*PROBLEM TO SOLVE*. Return, from the lines below, each one that includes the word "Save".
——————————
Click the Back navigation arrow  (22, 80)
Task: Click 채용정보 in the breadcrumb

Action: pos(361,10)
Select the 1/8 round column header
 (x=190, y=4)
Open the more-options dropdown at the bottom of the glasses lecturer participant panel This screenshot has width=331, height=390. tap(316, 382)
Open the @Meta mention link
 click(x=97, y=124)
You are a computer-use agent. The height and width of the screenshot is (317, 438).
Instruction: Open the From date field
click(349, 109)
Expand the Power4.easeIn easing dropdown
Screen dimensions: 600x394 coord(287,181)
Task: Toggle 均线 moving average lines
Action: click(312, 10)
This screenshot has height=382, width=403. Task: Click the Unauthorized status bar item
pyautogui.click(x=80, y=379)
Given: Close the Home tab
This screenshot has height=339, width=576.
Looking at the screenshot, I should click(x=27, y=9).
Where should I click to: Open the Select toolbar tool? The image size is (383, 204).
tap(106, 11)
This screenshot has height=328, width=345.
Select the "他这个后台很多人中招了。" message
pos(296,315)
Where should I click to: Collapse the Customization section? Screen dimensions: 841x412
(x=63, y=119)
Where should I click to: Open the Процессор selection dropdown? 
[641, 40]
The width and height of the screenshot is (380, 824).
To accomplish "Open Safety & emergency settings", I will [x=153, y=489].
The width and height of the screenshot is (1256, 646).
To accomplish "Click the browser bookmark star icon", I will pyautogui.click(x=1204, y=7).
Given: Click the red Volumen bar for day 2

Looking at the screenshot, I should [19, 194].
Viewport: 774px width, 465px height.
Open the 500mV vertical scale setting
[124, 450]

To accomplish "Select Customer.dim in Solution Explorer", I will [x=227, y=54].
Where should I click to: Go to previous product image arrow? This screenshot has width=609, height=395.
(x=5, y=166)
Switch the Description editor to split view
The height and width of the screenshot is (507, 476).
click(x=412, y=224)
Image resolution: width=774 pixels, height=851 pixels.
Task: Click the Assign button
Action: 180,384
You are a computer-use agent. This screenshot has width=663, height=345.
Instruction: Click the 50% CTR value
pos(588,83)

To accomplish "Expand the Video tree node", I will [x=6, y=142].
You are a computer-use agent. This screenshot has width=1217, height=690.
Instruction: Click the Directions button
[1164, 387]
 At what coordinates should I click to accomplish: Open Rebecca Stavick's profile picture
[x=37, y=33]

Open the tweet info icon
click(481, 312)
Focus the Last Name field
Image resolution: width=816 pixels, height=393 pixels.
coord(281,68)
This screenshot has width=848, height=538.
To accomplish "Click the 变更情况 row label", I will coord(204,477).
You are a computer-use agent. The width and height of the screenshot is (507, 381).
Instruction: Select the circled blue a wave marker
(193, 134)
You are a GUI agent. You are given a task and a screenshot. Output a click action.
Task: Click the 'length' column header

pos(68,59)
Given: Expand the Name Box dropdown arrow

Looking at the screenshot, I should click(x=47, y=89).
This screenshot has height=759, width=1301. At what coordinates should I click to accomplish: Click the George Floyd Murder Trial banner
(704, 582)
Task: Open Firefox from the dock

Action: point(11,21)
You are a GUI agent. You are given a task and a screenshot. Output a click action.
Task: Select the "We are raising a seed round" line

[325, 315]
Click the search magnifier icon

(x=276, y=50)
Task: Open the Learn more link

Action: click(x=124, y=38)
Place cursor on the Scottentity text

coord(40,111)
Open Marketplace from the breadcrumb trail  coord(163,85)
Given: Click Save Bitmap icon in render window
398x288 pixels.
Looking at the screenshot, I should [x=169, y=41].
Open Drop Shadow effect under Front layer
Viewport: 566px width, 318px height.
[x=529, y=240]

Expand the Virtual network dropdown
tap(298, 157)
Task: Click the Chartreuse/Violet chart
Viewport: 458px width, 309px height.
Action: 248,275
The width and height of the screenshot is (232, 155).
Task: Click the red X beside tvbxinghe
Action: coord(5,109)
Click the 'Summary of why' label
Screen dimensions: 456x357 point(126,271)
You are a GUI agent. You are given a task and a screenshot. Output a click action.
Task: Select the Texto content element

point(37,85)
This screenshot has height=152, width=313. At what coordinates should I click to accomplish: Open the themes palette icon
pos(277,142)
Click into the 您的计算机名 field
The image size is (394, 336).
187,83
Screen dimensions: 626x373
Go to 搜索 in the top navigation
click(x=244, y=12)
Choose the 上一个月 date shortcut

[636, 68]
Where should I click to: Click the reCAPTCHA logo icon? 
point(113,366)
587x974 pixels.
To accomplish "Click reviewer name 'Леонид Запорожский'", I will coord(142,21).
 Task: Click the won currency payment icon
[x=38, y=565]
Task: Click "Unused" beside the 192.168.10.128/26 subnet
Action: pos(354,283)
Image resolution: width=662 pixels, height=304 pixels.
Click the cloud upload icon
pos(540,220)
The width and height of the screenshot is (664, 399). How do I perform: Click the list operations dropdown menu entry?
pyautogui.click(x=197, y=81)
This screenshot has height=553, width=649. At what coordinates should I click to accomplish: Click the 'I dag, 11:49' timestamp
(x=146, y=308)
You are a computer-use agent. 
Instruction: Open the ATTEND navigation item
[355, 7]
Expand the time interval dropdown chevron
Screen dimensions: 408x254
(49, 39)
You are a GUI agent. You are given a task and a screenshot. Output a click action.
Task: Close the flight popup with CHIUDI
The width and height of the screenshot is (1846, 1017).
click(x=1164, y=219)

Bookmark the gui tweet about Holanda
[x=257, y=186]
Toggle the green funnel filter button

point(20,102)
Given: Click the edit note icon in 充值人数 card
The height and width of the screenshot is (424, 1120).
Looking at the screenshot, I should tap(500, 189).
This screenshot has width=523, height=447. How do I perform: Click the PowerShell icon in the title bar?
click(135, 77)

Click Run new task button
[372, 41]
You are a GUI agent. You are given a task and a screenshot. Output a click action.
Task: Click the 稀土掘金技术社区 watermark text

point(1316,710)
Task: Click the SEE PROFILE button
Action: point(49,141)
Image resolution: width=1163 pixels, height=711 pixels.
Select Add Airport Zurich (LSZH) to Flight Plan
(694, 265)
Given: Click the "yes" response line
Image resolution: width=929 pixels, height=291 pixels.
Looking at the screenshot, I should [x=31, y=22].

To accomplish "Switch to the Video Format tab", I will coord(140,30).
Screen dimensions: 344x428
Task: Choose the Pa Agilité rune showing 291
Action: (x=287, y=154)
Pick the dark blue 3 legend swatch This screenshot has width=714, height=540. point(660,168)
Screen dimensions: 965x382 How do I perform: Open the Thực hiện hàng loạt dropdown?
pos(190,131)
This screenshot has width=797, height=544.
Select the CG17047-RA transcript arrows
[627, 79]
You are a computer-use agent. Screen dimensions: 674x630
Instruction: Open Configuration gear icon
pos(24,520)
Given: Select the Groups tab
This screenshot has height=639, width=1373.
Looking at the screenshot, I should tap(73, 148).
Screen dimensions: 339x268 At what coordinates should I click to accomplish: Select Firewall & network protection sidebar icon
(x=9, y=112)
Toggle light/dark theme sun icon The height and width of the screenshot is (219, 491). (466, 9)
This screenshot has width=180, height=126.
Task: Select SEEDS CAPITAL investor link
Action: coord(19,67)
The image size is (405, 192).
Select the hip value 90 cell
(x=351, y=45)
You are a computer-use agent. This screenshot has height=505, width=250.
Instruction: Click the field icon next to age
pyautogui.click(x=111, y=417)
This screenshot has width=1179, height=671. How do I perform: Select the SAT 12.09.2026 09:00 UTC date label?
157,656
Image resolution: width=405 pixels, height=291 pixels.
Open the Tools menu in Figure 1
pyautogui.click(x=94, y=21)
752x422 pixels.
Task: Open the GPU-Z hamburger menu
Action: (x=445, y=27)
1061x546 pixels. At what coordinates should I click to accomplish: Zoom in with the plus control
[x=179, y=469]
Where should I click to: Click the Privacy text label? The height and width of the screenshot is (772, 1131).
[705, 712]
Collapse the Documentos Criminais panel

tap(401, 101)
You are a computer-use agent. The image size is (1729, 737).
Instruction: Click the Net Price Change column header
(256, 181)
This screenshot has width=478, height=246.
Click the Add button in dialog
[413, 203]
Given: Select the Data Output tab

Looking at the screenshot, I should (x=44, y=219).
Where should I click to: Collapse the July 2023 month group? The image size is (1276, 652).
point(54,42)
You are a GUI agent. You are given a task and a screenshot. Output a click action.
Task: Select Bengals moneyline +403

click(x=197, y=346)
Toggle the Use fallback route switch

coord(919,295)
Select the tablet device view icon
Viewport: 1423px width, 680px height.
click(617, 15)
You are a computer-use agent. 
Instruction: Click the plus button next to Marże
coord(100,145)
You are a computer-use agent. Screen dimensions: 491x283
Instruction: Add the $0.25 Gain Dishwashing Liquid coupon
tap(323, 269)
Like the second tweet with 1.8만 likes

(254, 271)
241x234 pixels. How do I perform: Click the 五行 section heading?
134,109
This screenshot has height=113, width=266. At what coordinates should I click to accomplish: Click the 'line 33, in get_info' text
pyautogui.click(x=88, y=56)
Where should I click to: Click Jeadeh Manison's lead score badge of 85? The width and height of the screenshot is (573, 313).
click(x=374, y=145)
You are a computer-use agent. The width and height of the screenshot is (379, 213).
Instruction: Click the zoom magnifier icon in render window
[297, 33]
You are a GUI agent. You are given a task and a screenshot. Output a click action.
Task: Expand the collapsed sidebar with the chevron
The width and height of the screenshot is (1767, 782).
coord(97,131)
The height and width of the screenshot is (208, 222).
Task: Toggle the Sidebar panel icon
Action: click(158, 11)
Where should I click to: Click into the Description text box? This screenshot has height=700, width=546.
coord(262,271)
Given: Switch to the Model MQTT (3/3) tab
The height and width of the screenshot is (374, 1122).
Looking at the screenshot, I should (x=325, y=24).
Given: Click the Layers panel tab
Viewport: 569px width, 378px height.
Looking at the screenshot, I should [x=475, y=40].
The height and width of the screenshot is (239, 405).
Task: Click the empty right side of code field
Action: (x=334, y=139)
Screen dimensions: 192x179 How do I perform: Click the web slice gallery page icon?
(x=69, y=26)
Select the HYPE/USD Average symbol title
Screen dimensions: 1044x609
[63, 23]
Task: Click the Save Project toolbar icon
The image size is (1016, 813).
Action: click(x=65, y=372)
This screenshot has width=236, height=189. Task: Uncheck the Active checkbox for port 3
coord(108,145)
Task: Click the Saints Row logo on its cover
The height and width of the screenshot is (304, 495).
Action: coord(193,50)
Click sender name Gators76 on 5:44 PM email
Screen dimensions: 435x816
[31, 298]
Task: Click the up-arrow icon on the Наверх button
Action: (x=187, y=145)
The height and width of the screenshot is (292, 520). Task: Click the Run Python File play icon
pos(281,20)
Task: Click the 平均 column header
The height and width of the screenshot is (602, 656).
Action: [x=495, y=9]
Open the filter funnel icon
——————————
*RESPONSE AREA*.
Given: Click Save Bitmap icon in render window
Task: Click the Save Project toolbar icon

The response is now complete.